Volta Redonda – Mulheres de policiais deram início na noite desta quinta-feira (9), por volta das 20 horas, da ocupação da frente do Batalhão da Polícia Militar de Volta Redonda (28º BPM), localizado no bairro Voldac. Eles reivindicam melhorias nas condições de trabalho e o acerto salarial. As viaturas continuam rodando pela cidade.  A decisão em ocupar a porta do quartel foi tomada na quarta-feira (08), numa reunião ocorrida na Praça Brasil, na Vila Santa Cecília. A intenção delas é impedir que os maridos saiam do quartel para trabalharem. Elas protestam contra os cortes das gratificações, o pagamento de janeiro que até agora não foi pago, assim como o 13º Salário da categoria.

Uma das manifestantes é Vanessa Lisboa Mauro  Magalhães, de 40 anos, que confirmou sua presença no ato de hoje. Ela disse é pensionista do Estado e, embora, seja viúva de bombeiros, aderiu o movimento, porque, segundo ela, também está sem pagamento.
– Na reunião da Praça Brasil tratamos de como vamos agir durante os protestos. Vieram mulheres de policiais militares dos batalhões de Angra dos Reis, Barra do Piraí, Resende e Três Rios.
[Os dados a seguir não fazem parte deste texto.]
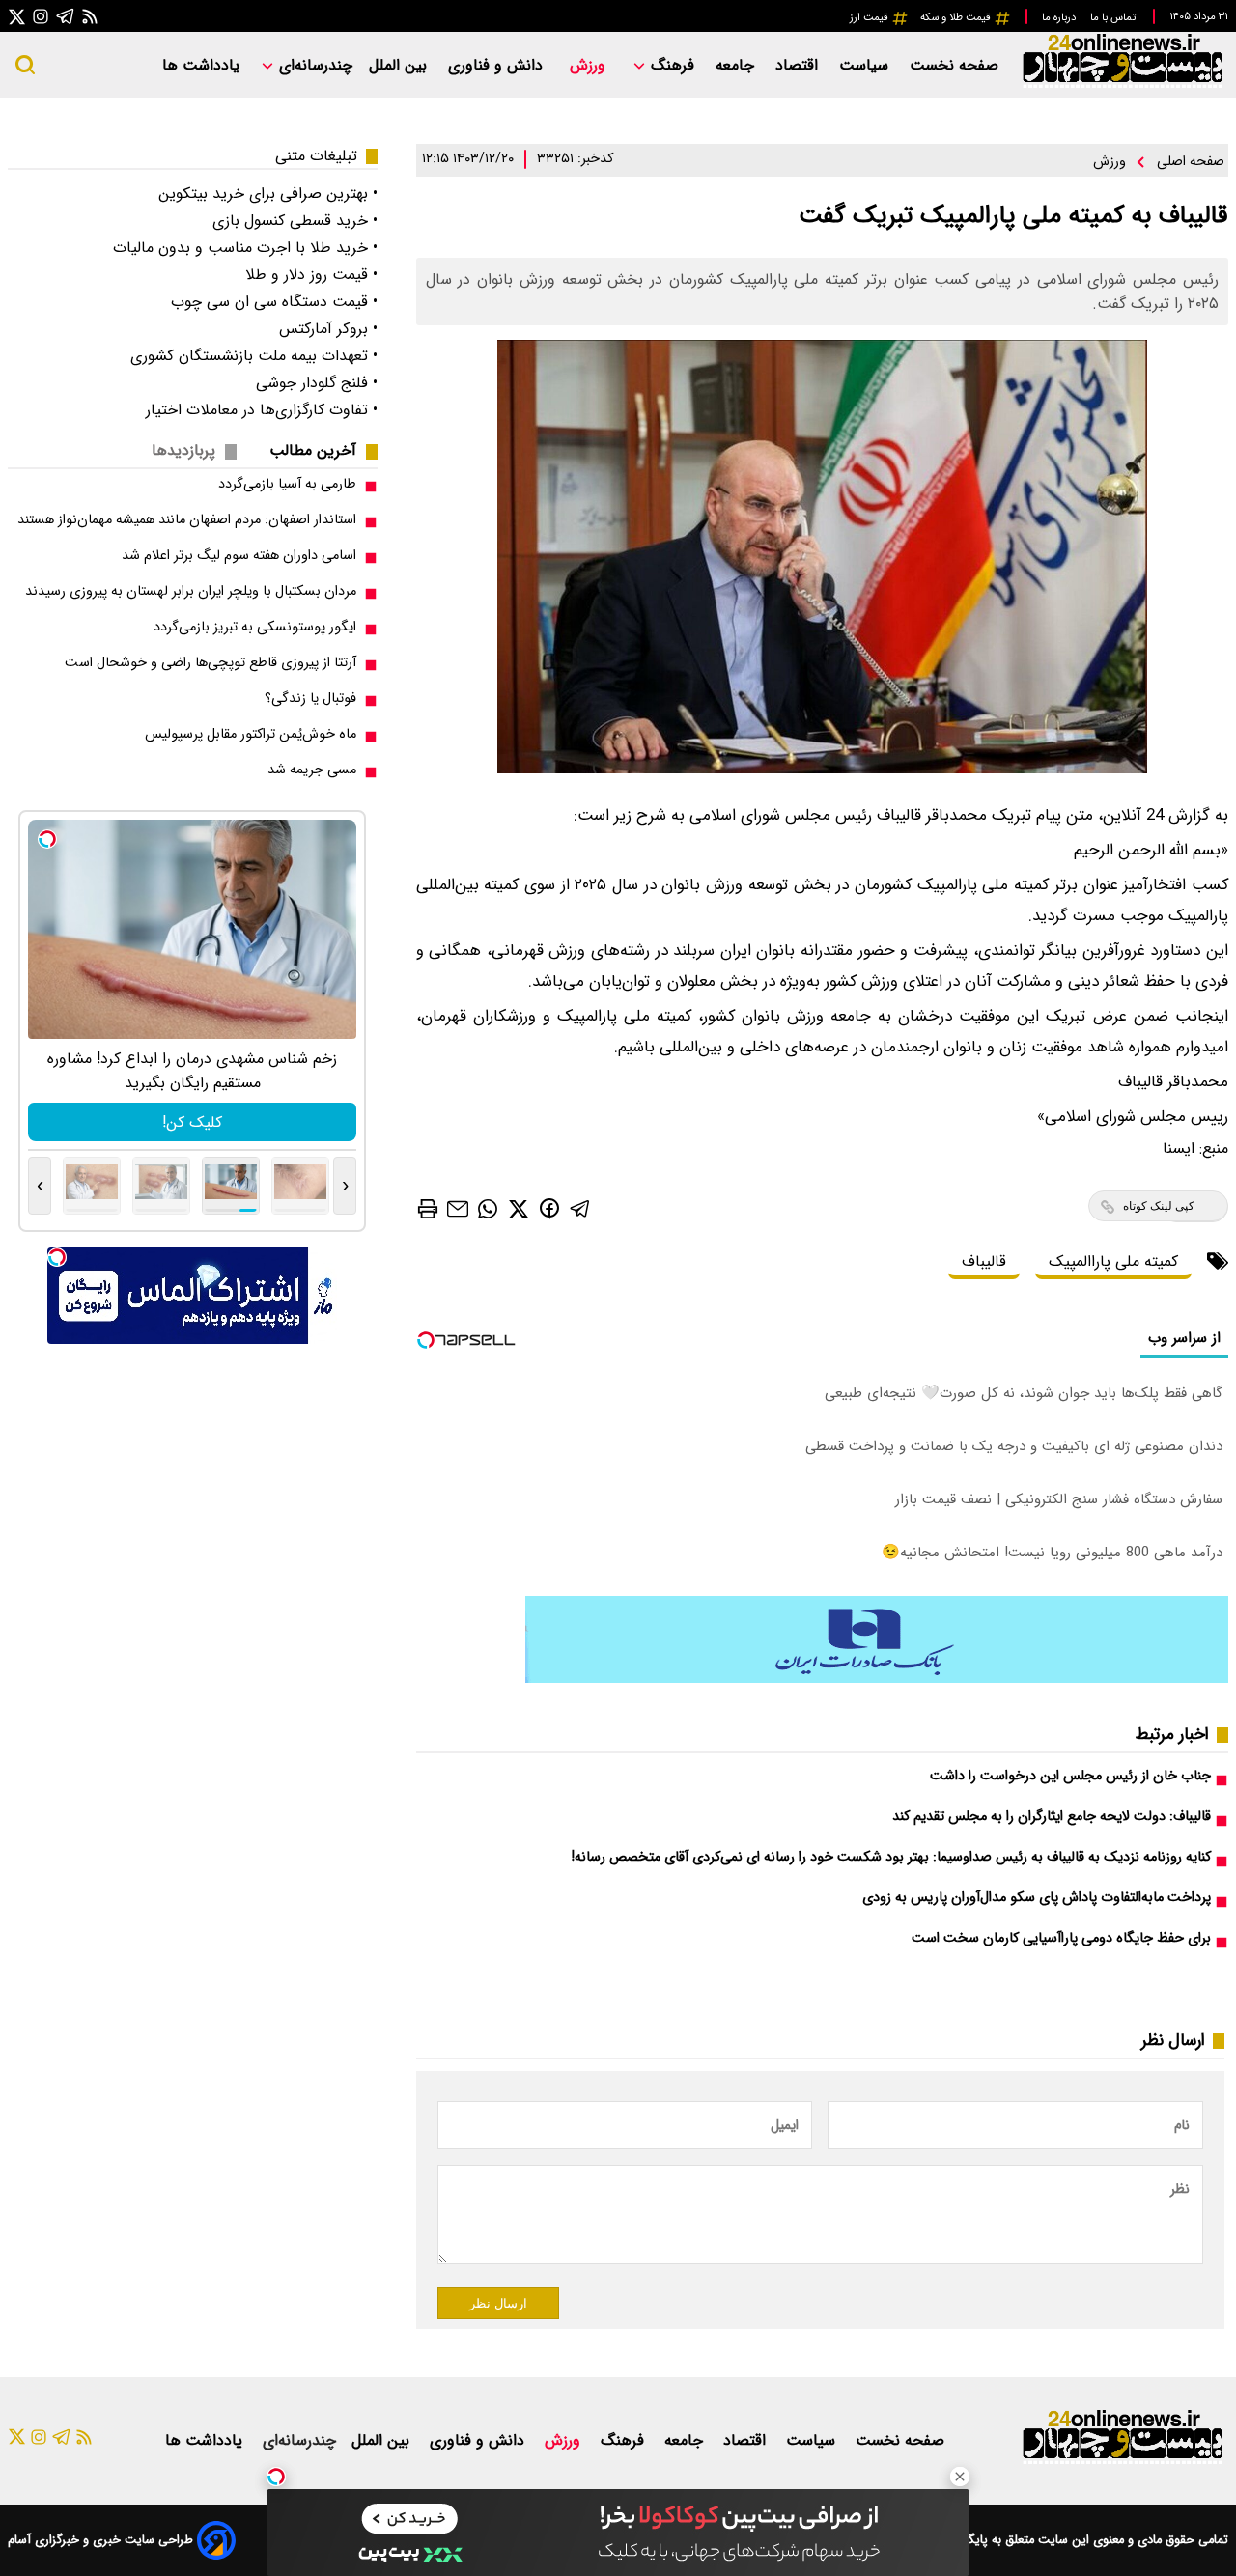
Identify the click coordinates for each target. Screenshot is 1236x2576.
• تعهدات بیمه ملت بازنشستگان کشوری (254, 356)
Elas farão a manifestação em suas cidades – disse Vanessa.

O comandante do 28º Batalhão da PM (Volta Redonda), tenente-coronel Damião Luiz Portella, disse que, por ele, o quartel vai funcionar normalmente nesta sexta-feira (10).  Portella disse, em princípio, foi informado de que a manifestação seria realizada apenas pelas mulheres dos policiais lotados nas Unidades de Policiamento Pacificadora (UPPs), que moram no Sul Fluminense.

– Mas agora fiquei sabendo, pela imprensa, que o protesto vai se estender aos policiais do 28º BPM, posso garantir que vamos trabalhar normalmente porque nosso compromisso é com segurança da sociedade e nunca vamos deixar de apoiá-la. Caso tentem impedir o nosso trabalho, vou tentar negociar com os manifestantes – disse Portella.


O comandante do 33º Batalhão da PM (Angra dos Reis), tenente-coronel Luiz Cláudio Regis, disse que fará de tudo para conscientizar os policiais que uma manifestação desse tipo poderá ser prejudicial à segurança da população, principalmente no Rio de Janeiro, um estado com altos índices de criminalidade. O militar admitiu que é uma situação complicada.